ABOUT THIS TASK. From the entries that follow, reproduce exactly and only the lines from the line with "The height and width of the screenshot is (783, 1568)." to the line with "Select the すべて radio under 適用範囲", endpoints included.
++++ DATA FOR PROCESSING
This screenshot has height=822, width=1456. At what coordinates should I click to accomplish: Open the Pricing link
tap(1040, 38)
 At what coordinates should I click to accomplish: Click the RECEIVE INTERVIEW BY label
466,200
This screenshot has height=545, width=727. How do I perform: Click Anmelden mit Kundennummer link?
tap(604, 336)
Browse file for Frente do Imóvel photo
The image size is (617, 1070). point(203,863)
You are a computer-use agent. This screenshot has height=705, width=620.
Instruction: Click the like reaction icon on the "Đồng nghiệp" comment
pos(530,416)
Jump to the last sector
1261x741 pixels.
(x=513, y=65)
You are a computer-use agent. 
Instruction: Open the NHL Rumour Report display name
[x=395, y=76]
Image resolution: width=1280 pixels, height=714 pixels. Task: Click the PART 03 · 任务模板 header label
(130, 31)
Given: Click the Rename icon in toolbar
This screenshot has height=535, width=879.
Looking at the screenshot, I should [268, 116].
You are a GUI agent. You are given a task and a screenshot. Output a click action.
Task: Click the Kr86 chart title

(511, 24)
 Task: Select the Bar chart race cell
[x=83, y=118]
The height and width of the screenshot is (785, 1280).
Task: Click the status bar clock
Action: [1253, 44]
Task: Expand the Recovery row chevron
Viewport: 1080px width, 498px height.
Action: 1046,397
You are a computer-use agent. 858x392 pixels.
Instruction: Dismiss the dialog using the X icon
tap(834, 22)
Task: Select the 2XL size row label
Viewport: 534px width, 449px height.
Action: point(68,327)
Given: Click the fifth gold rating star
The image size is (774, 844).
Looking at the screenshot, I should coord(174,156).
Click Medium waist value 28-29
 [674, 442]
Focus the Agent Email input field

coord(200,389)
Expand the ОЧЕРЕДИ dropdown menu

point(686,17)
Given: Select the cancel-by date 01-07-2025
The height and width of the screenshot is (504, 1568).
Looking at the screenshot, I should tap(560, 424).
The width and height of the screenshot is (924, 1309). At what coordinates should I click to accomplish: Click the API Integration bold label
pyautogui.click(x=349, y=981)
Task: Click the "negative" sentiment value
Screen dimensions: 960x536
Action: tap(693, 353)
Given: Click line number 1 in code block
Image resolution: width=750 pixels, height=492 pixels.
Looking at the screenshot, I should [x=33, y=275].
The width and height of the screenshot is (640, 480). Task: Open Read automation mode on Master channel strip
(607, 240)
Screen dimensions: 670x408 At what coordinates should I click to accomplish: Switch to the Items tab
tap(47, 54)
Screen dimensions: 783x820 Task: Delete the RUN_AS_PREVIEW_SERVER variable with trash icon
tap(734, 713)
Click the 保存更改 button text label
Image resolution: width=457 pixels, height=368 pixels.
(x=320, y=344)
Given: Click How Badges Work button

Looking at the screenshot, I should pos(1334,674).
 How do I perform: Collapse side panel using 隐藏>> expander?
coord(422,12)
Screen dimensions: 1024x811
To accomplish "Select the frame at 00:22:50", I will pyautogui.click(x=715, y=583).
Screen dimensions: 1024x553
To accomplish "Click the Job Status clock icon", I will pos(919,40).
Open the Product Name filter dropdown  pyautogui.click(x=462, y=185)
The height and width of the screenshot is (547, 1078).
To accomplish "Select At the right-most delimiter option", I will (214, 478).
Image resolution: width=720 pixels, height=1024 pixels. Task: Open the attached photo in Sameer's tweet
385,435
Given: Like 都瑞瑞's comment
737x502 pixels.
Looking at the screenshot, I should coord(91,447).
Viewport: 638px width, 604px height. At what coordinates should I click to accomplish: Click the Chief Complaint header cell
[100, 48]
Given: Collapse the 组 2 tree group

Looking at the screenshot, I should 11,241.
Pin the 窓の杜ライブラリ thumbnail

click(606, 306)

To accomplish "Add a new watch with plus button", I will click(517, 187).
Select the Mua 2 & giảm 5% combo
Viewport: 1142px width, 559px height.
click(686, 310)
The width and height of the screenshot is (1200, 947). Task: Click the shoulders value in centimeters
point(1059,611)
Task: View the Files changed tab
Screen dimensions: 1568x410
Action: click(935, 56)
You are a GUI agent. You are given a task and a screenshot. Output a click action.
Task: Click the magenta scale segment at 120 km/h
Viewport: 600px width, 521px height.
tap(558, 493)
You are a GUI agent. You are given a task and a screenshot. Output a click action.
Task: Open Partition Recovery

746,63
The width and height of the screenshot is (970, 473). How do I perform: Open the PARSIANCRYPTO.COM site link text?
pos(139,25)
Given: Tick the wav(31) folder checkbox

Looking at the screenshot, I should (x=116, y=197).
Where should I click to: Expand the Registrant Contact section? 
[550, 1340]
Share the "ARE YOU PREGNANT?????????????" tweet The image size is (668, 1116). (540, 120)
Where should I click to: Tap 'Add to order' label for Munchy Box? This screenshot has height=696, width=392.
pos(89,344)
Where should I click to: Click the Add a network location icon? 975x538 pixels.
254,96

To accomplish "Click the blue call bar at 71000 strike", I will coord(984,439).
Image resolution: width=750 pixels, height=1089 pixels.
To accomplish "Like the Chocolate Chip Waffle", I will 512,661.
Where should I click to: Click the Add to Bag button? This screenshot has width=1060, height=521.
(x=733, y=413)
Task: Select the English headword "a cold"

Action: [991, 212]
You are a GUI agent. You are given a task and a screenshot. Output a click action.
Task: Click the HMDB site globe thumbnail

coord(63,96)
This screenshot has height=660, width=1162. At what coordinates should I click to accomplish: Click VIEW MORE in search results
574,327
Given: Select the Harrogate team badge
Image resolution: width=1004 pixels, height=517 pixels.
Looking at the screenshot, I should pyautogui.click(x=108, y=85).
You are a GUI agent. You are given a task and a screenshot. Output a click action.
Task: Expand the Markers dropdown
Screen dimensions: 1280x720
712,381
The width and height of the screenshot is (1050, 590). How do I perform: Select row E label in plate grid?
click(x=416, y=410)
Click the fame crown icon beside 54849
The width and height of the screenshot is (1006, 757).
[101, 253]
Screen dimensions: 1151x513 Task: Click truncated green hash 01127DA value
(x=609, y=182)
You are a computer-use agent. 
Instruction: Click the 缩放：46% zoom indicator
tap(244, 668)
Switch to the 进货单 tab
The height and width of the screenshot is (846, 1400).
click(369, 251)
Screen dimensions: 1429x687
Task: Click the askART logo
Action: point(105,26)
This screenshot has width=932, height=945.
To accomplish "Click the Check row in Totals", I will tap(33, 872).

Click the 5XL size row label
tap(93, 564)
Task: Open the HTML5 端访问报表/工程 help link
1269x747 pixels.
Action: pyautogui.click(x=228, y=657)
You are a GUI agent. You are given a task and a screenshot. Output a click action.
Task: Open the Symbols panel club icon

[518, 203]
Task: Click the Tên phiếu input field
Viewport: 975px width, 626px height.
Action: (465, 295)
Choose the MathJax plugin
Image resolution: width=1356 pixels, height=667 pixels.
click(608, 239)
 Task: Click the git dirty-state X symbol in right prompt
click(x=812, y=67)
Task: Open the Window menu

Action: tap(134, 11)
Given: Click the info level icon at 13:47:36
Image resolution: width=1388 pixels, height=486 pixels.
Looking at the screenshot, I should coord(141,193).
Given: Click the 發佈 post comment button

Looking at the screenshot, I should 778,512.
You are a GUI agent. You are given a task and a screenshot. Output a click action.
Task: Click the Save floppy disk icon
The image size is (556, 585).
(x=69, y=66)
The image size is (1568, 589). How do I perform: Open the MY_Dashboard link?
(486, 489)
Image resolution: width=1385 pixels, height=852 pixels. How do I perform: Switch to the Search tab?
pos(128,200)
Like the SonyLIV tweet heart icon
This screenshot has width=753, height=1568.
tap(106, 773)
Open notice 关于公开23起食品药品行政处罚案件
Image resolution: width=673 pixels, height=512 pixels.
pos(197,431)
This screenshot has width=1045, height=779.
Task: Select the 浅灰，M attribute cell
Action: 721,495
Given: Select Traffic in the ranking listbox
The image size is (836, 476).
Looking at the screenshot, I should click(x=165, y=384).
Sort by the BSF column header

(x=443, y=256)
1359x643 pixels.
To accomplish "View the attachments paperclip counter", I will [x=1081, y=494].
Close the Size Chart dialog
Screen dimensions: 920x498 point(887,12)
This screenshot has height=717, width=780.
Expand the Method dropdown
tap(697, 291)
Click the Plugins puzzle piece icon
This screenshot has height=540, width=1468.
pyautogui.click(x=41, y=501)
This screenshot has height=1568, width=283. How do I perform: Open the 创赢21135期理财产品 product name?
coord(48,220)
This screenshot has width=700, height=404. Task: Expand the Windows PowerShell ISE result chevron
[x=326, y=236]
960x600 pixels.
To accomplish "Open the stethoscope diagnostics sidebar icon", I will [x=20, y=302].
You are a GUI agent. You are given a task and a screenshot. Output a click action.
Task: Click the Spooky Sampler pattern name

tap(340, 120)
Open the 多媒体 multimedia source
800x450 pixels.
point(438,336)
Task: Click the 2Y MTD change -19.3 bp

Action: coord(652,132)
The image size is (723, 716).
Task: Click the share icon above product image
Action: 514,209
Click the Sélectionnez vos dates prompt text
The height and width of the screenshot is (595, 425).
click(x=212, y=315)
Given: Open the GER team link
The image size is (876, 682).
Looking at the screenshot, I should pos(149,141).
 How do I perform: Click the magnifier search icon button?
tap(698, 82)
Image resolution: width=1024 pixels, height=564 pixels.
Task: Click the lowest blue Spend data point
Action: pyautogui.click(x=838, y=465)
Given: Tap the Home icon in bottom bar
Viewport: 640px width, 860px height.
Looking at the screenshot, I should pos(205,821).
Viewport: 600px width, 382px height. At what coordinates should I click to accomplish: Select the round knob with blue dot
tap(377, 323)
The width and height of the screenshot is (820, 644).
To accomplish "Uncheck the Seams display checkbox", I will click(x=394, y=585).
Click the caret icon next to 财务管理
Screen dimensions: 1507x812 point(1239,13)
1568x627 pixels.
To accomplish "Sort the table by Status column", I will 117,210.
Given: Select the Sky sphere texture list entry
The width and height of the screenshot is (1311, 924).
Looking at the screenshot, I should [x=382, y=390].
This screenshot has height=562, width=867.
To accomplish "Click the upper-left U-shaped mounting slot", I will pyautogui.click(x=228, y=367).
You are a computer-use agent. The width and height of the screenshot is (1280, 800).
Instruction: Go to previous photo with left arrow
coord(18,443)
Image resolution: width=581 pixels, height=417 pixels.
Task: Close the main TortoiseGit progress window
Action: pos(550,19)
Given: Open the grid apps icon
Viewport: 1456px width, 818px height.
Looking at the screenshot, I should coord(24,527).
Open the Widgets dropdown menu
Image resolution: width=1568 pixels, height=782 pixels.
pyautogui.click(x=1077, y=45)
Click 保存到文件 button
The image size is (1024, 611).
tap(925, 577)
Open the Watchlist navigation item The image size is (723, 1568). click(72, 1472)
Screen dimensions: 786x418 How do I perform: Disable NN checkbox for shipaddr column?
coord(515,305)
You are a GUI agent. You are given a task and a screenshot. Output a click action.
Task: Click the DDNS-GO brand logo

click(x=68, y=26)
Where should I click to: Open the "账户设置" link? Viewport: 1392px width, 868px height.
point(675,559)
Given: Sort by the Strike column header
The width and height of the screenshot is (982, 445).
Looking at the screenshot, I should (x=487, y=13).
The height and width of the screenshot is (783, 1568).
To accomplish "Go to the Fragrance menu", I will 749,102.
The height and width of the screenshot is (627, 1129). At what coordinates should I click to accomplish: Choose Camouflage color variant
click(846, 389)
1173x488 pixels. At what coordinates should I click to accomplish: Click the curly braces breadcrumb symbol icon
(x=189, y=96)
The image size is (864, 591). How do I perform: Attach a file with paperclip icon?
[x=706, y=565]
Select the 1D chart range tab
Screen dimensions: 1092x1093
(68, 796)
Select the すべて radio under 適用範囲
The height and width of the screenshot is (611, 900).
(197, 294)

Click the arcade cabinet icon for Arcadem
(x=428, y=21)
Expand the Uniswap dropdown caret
++++++++
EXERCISE RESULT.
The height and width of the screenshot is (783, 1568).
To accomplish "Go to the Fragrance menu", I will 749,102.
The height and width of the screenshot is (627, 1129). At what coordinates should I click to accomplish: Choose Camouflage color variant
click(846, 389)
1173x488 pixels. At what coordinates should I click to accomplish: Click the curly braces breadcrumb symbol icon
(x=189, y=96)
The image size is (864, 591). How do I perform: Attach a file with paperclip icon?
[x=706, y=565]
Select the 1D chart range tab
Screen dimensions: 1092x1093
(68, 796)
Select the すべて radio under 適用範囲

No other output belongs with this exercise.